Apex supports a concept of "hooks" which can run pre-build, pre-deploy or on clean-up.

Some properties, including hooks, can be specified at the project level (project.json) or at the function level (function.json inside the function's subfolder).

Here I have added a Gemfile, with a few mysql gems, as well as including them in the lambda itself:

paul@box [09:30:39] [~/Documents/Code/demo-lambda-function] 
-> % tree .                                                                                                  
.
├── event.json
├── functions
│   └── ruby_example
│       ├── function.json
│       ├── Gemfile
│       └── lambda.rb
└── project.json

function.json:

{
  "description": "External Gem dependencies",
  "hooks":{
    "build": "bundle install && bundle install --deployment"
  }
}

Gemfile:

source 'https://rubygems.org'

gem 'sequel'
gem 'mysql2'

lambda.rb:

require 'rubygems'
require 'sequel'

puts "start simple function v2"

def handler(event:, context:)
  puts "processing event: #{event}"
  return {
  	event: event
  }
end

After deploying this the ruby_example folder contains the vendorised gems (these can be added to .gitignore). It is wise not to clean them up each time as that will mean there is no cache which in turn will slow down the deploy.

Version Control

All of the configuration required for Apex is safe to keep in version control as it is only really the IAM role, the sensitive data like AWS Key and Secret are still kept elsewhere (ideally in aws-vault if you are doing things properly). As these are also required to enable any (potentially harmful) changes like function creation, deployment and so on it does not matter if others in the team have access to the Apex configuration files.

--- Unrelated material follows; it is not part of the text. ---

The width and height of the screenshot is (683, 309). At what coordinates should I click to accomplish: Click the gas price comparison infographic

Apex also supports using different aws profiles through command line arguments (-p or --profile) as well environment-based configuration (-e or --env) files meaning you can have a different configuration and/or profile to deploy to dev and prod respectively, still using IAM profiles (keys and secrets) to control who can deploy and to where.

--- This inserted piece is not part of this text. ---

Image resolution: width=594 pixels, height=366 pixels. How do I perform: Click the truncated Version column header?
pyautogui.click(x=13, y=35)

Sadly missing values in an env-specific file are not inherited from the base file so some duplication seems to be required.

Continuous Deployment

It is likely tempting to set up deployment as part of a CD pipeline, deploying on every commit (perhaps to master), and for a production environment this might make sense, but for development, staging, testing and other non-prod environments it may prove to be overkill as every tweak, attempt at a bug fix, bit of extra diagnostic data would require a commit (and push) which could quickly make the revision history quite noisy.

Apex is still an excellent tool to handle the production deploys in a CD pipeline, along with providing a convenient way to deploy during development.